In
his blog,
David Chappell puts down what a lot of people have been slowly and quietly accepting over the past year or so:
To anybody who's paying attention and who's not a hopeless partisan, the war between REST and WS-* is over. The war ended in a truce rather than crushing victory for one side--it's Korea, not World War II. The now-obvious truth is that both technologies have value, and both will be used going forward.
Ignoring whether
the debate was ever about
REST versus WS-* or
REST versus SOA, this level of acceptance (or
fence sitting) has
been coming for a while. As David goes on to point out:
... take a look at Microsoft's forthcoming support for creating RESTful applications in the next release of Windows Communication Foundation (WCF). The official Java world is also on board, with the impending creation of JAX-RS.
But Microsoft and others have been
saying good things about REST and WS-* for several years, so this shouldn't come as a surprise. Only a few people still believe that Web Services are a global panacea. The same for REST. But this does raise the obvious question: when to use REST and when to use WS-*? In David's opinion:
A RESTful approach is a natural for data-oriented applications that focus on create/read/update/delete scenarios. Lots and lots of apps fit this model, especially on the public Internet. A solution based on WS-* makes more sense for service/method-oriented applications, especially those that need more advanced behaviors such as transactions and more-than-basic security.
But
Mark Baker disagrees:
He’ll get no argument from me that REST is good for data-oriented applications, but saying that it’s only good for the subset that fit the CRUD model is wrong.
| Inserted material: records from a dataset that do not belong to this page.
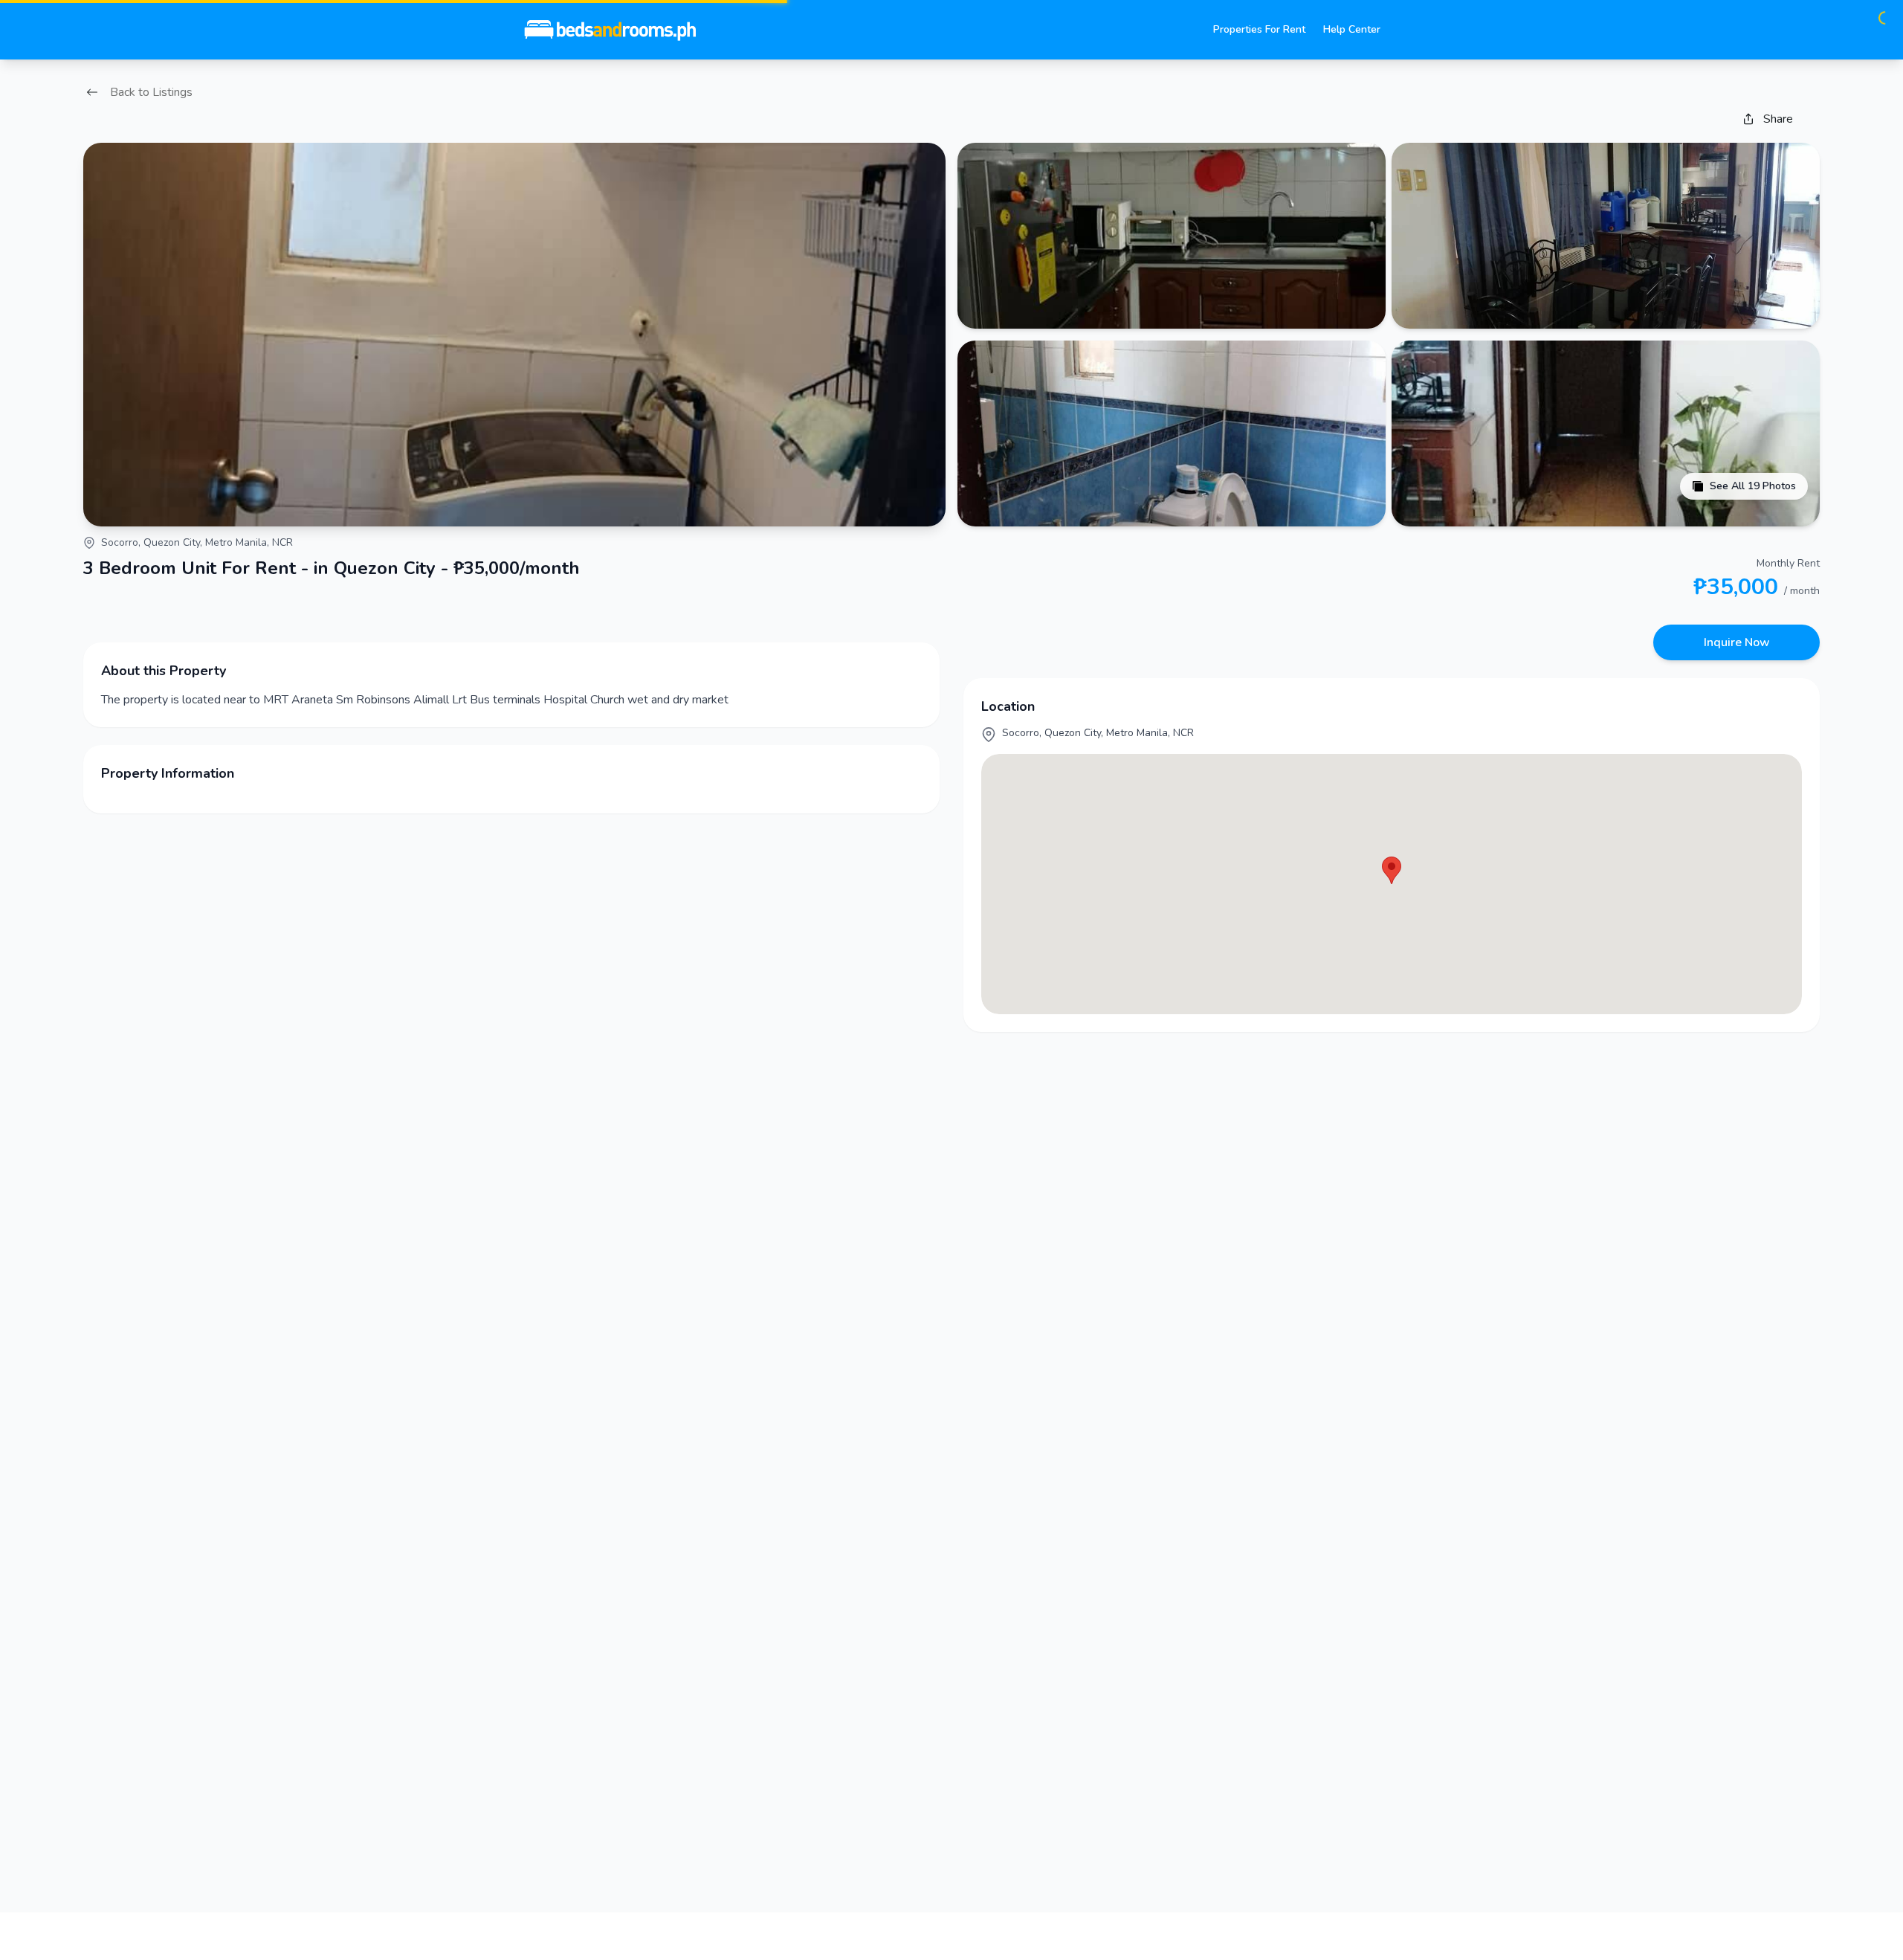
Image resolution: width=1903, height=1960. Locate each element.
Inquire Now (1737, 642)
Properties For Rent (1259, 29)
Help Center (1351, 29)
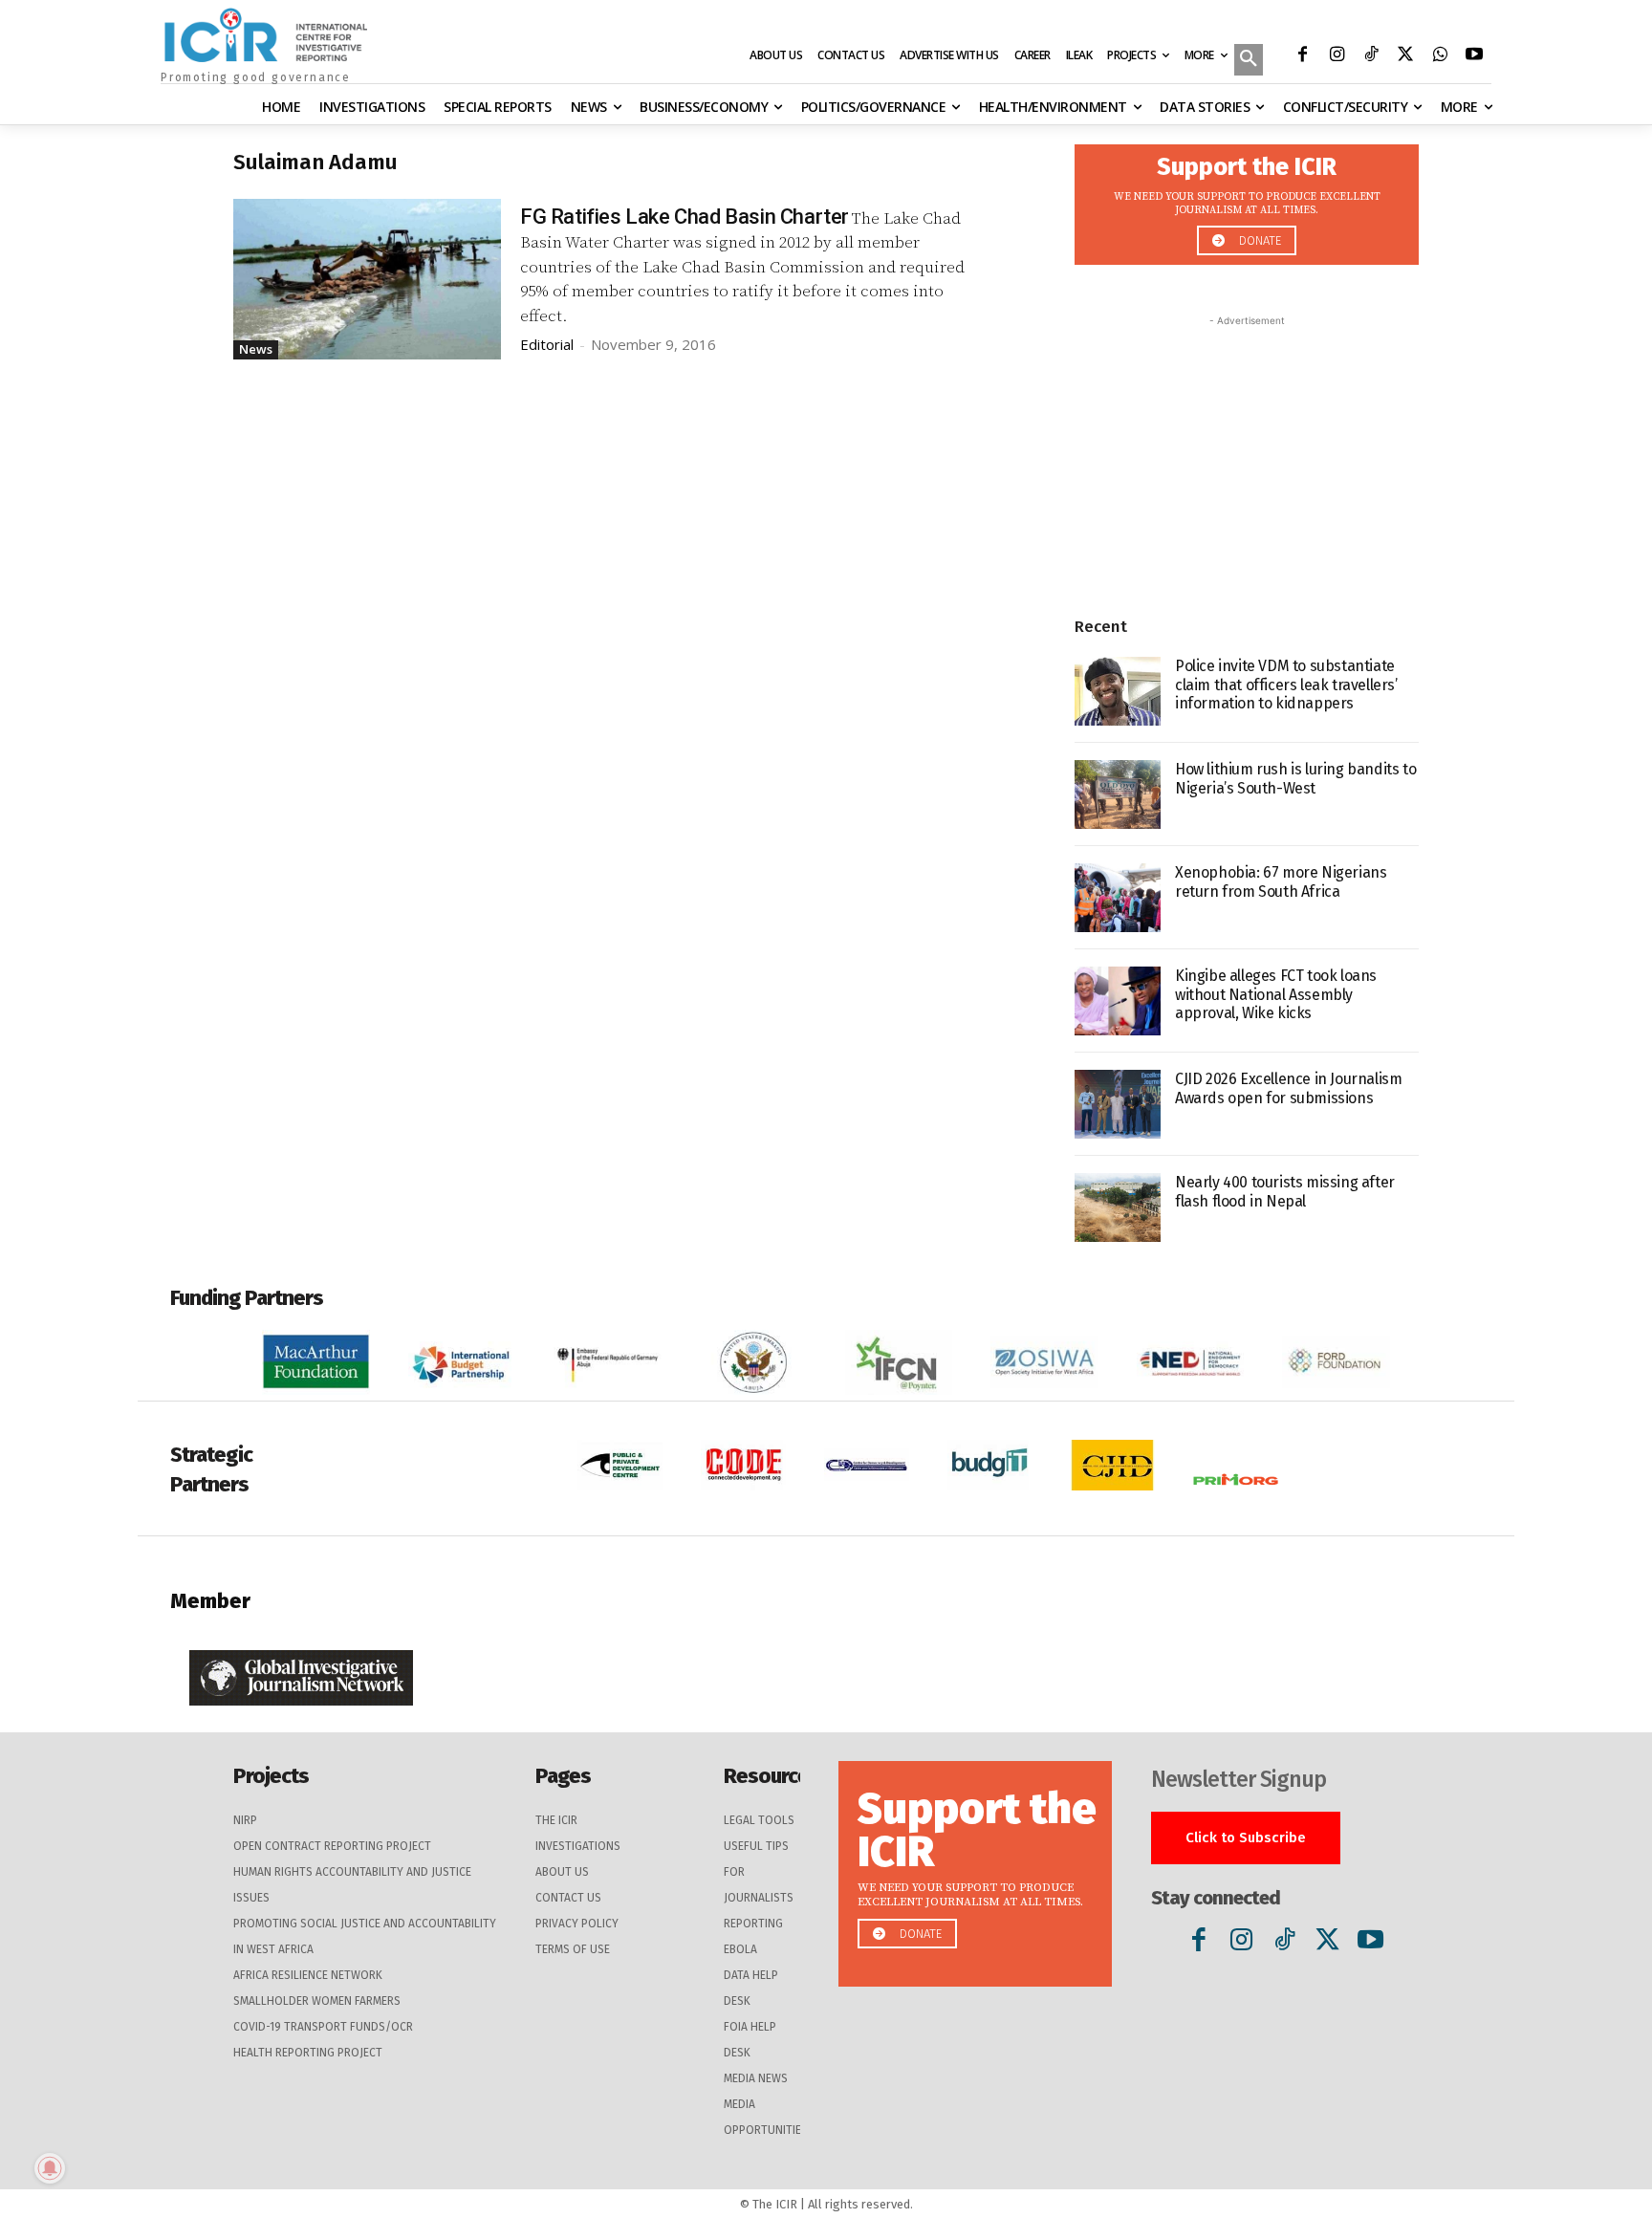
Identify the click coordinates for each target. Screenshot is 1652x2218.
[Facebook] (1302, 56)
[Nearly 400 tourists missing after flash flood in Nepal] (1118, 1207)
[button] (1248, 61)
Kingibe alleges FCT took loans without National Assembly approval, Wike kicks (1276, 994)
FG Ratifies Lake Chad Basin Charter (684, 216)
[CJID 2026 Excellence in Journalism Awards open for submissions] (1118, 1104)
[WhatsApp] (1440, 56)
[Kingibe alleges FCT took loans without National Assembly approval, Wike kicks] (1118, 1001)
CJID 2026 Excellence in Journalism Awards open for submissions (1288, 1088)
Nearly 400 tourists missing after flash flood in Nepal (1285, 1191)
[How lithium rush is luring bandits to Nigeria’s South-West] (1118, 794)
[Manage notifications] (49, 2168)
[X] (1405, 56)
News (255, 349)
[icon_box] (1246, 199)
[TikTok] (1371, 56)
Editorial (547, 344)
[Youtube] (1474, 56)
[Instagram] (1336, 56)
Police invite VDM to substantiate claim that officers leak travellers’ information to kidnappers (1286, 684)
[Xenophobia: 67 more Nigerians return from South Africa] (1118, 897)
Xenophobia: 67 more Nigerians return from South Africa (1280, 881)
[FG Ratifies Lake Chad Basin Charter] (367, 279)
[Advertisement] (1246, 450)
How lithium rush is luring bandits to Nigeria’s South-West (1295, 778)
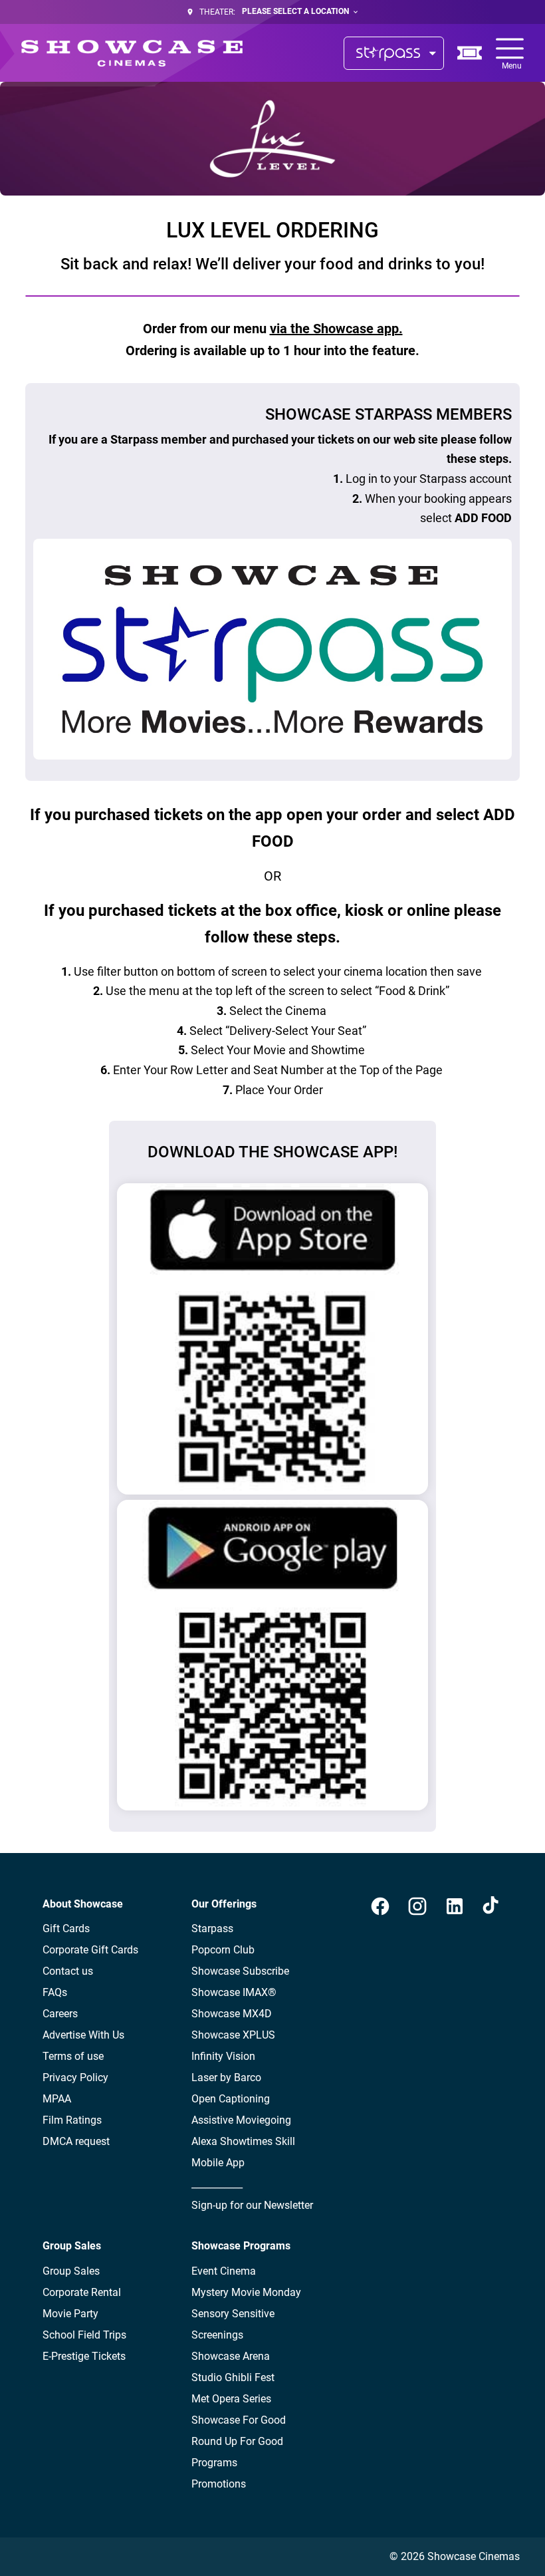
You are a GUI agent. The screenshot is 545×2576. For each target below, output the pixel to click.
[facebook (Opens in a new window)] (380, 1906)
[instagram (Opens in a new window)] (417, 1906)
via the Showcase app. (336, 329)
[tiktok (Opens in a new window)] (491, 1906)
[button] (272, 139)
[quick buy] (470, 53)
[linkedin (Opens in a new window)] (454, 1906)
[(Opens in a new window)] (272, 1338)
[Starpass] (394, 53)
It’s wrong because CRUD doesn’t have an equivalent for HTTP POST. Once you incorporate POST into your repertoire, then you can do all kinds of interesting things like, say, ordering stuff.
Mark's open to education on this point, with:
Perhaps David - or anybody else - could point me towards a data oriented application which can’t fit (well) into such a model (not REST, just the uniform interface part).
So when David finishes his article with:
It's a real pleasure to see fanaticism recede and reason win the day. The war really is over.
is he right, or are we just in a lull while the generals decide on new battle strategies?